El presidente de Estados Unidos, Donald Trump, confirmó que su administración ha adquirido una participación del 10 % en la empresa Intel, uno de los principales fabricantes de semiconductores del país. El anuncio, realizado desde el Despacho Oval, marca una de las intervenciones gubernamentales más significativas en la industria tecnológica desde la crisis financiera de 2008.
Según Trump, el acuerdo fue alcanzado tras una reunión con el director ejecutivo de Intel, Lip-Bu Tan, en la Casa Blanca. “Le dije que sería bueno para ellos tener a Estados Unidos como socio. Estuvo de acuerdo. Y acordó hacerlo. Creo que es un gran acuerdo para ellos”, declaró el mandatario, quien también reveló que el país “no pagó nada por estas acciones”, actualmente valoradas en aproximadamente 11.000 millones de dólares.
La participación del gobierno estadounidense convierte a la administración Trump en el mayor accionista individual de Intel, lo que ha generado un intenso debate en Washington sobre si esta medida representa una forma de nacionalización parcial o una estrategia para impulsar la competitividad tecnológica frente a rivales como Nvidia, TSMC y Samsung.

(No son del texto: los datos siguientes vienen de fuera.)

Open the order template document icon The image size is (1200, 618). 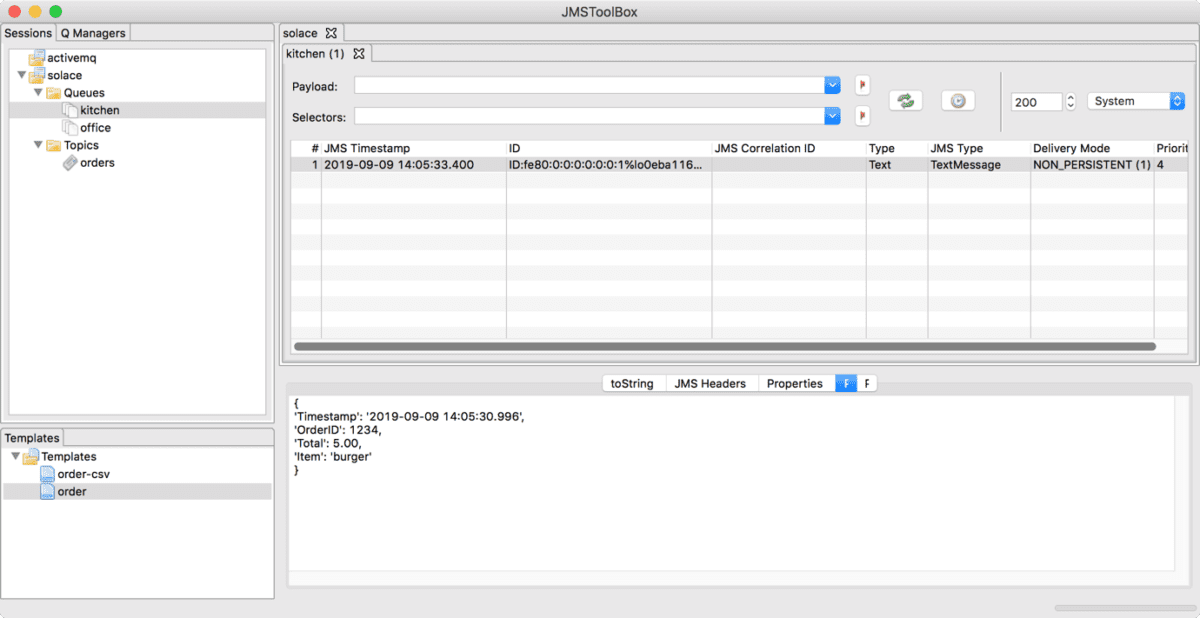tap(46, 491)
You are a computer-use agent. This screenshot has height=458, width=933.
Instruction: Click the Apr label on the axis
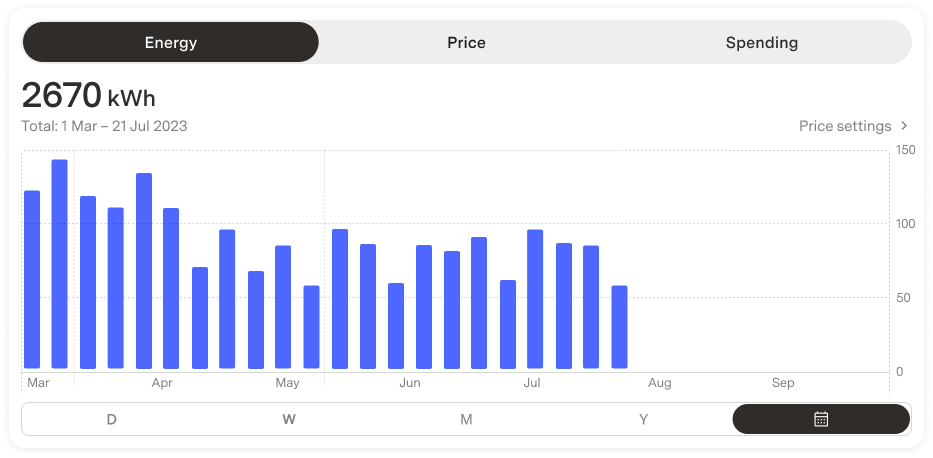pos(162,383)
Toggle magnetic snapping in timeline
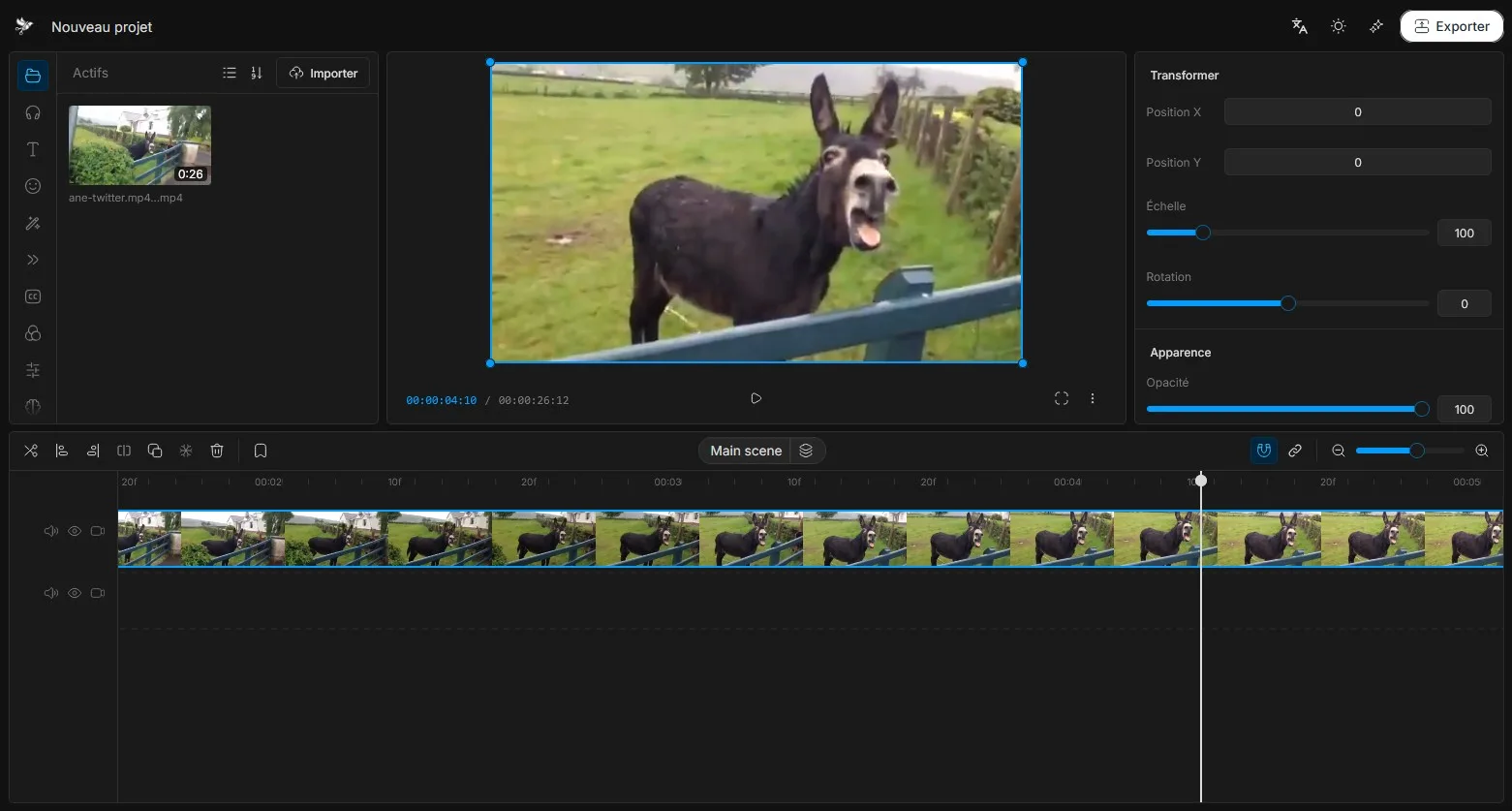Screen dimensions: 1512x811 click(x=1264, y=451)
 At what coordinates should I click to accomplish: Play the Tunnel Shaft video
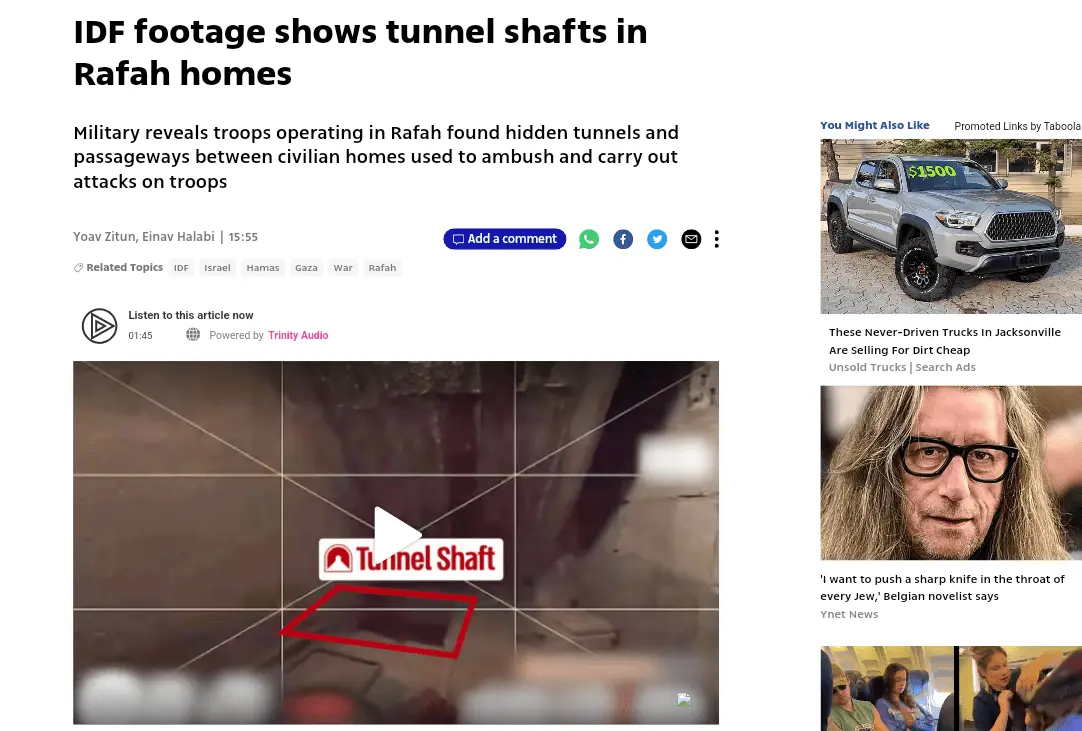(x=396, y=534)
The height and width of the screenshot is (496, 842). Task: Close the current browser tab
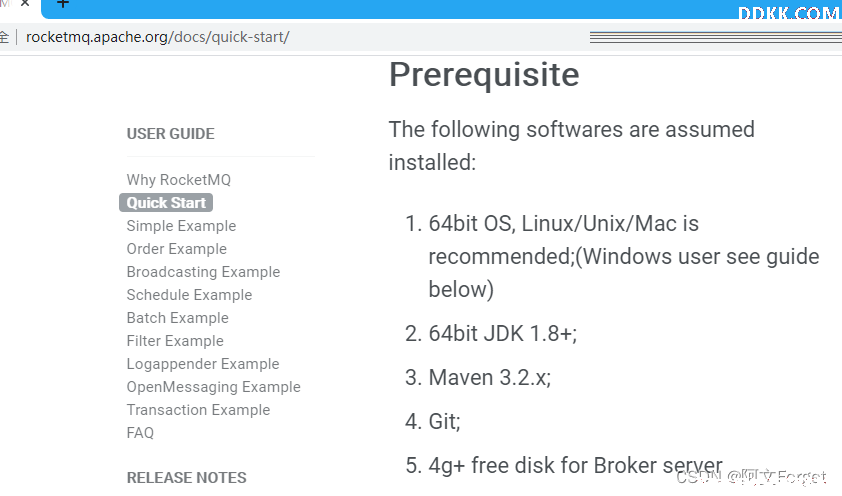(x=25, y=3)
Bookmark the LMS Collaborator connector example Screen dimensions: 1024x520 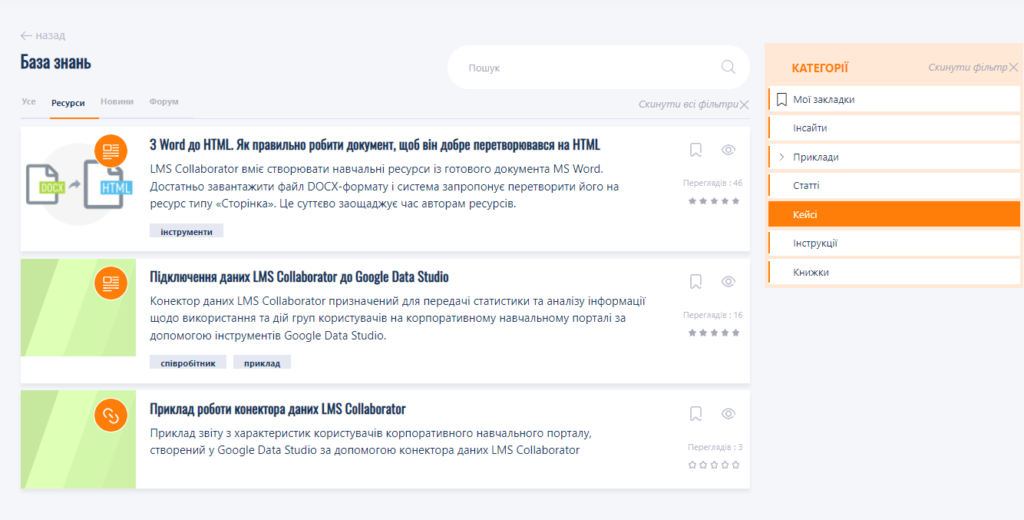click(x=696, y=414)
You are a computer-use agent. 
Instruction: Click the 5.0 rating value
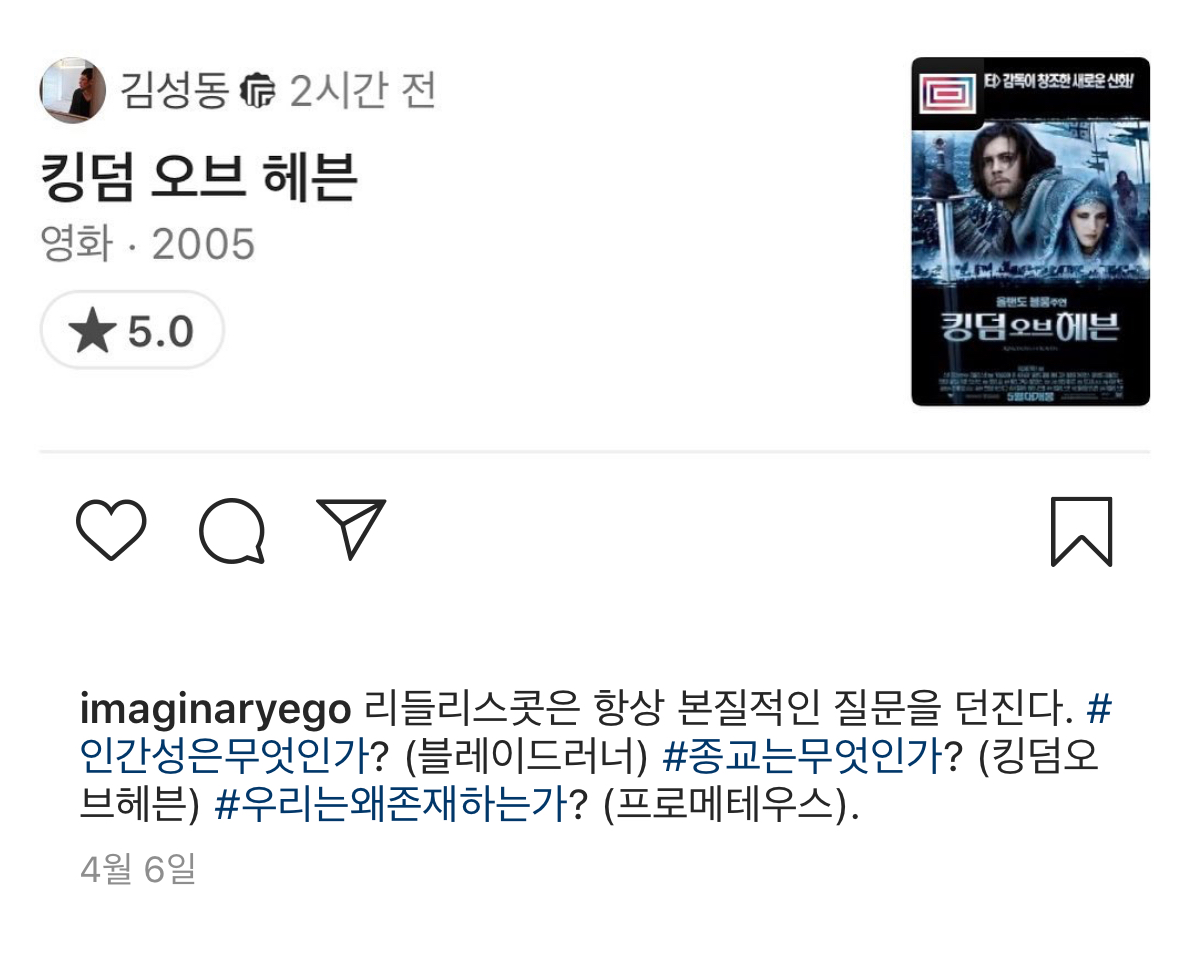click(161, 332)
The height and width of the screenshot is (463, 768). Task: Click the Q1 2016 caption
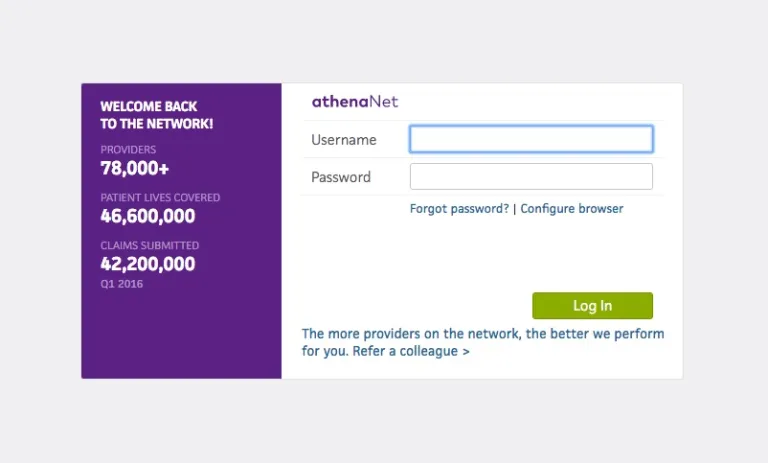point(121,284)
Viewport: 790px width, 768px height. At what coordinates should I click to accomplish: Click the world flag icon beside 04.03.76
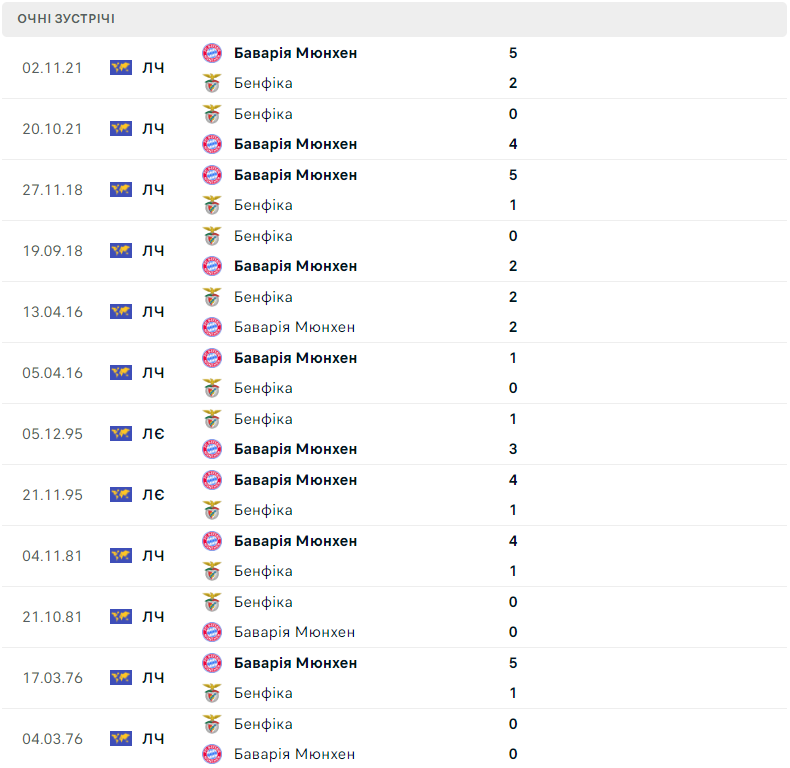point(121,738)
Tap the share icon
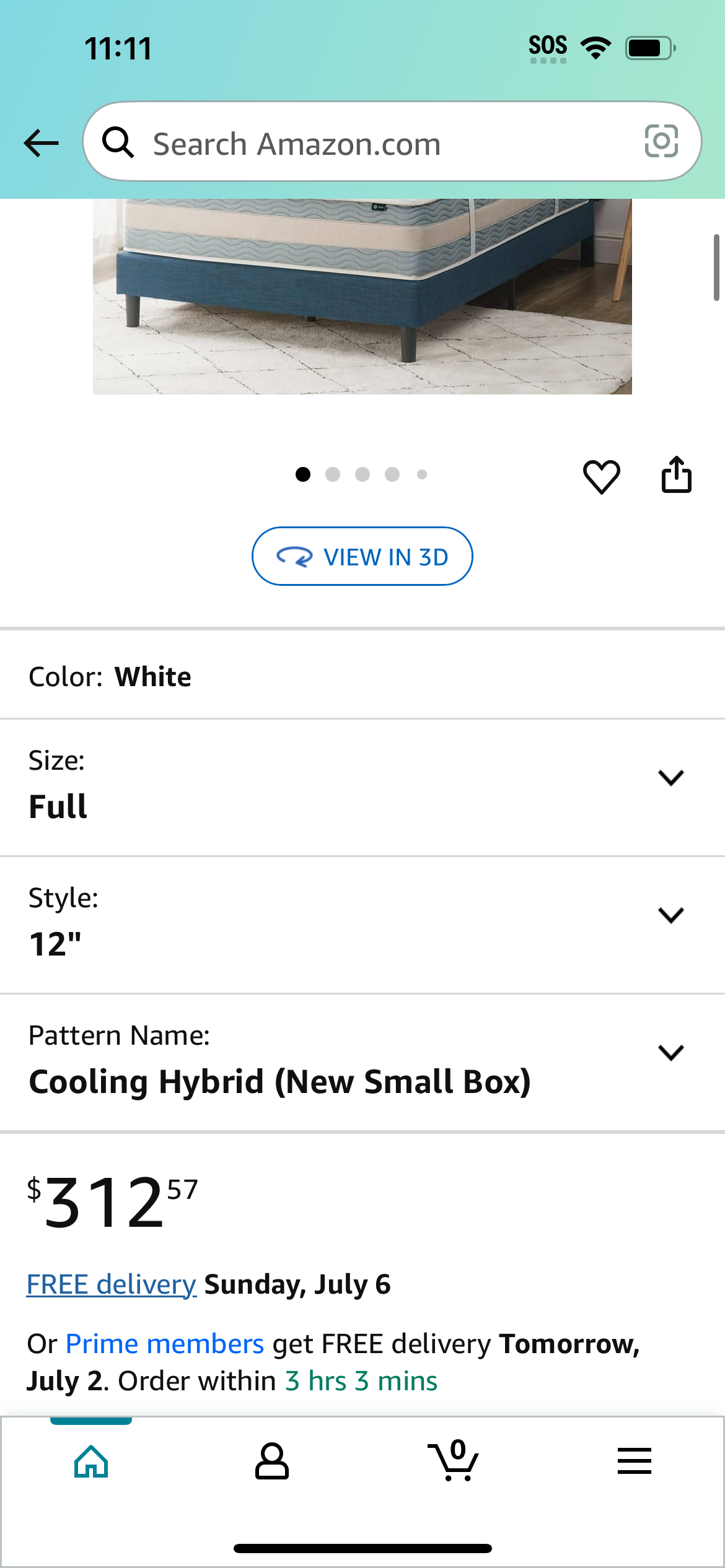This screenshot has height=1568, width=725. 676,475
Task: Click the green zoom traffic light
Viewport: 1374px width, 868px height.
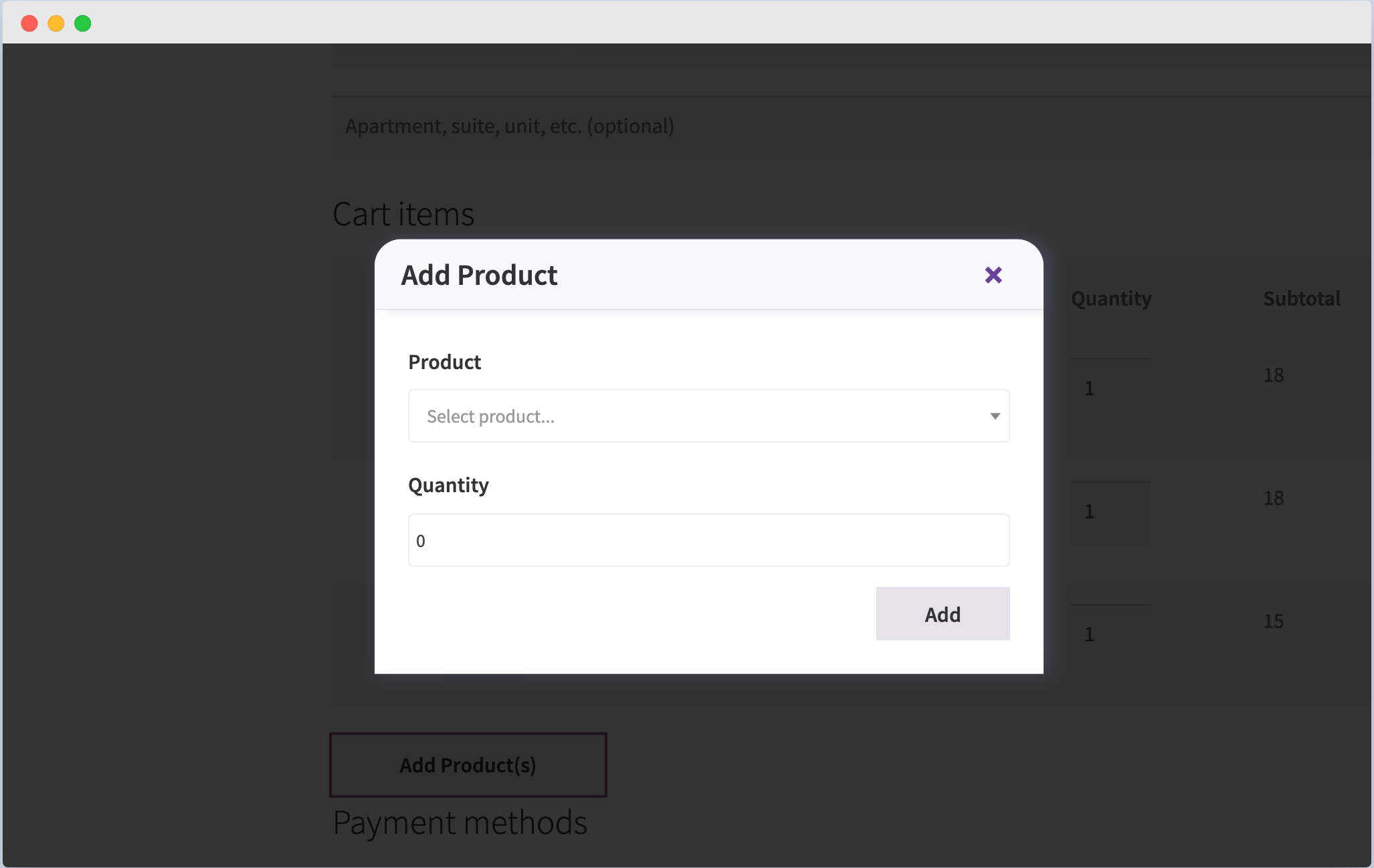Action: click(83, 23)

Intel, que fue pionera en el desarrollo de semiconductores, ha perdido terreno en los últimos años en la fabricación de chips de escala reducida, esenciales para industrias como la inteligencia artificial y los dispositivos móviles. La empresa ha sido beneficiaria de la Ley de Chips, aprobada durante el mandato de Joe Biden, que buscaba revitalizar la producción nacional de componentes electrónicos estratégicos.
El anuncio ha generado reacciones mixtas en el sector tecnológico y político. Mientras algunos analistas ven la medida como una apuesta audaz para recuperar liderazgo industrial, otros advierten sobre los riesgos de una mayor intervención estatal en empresas privadas.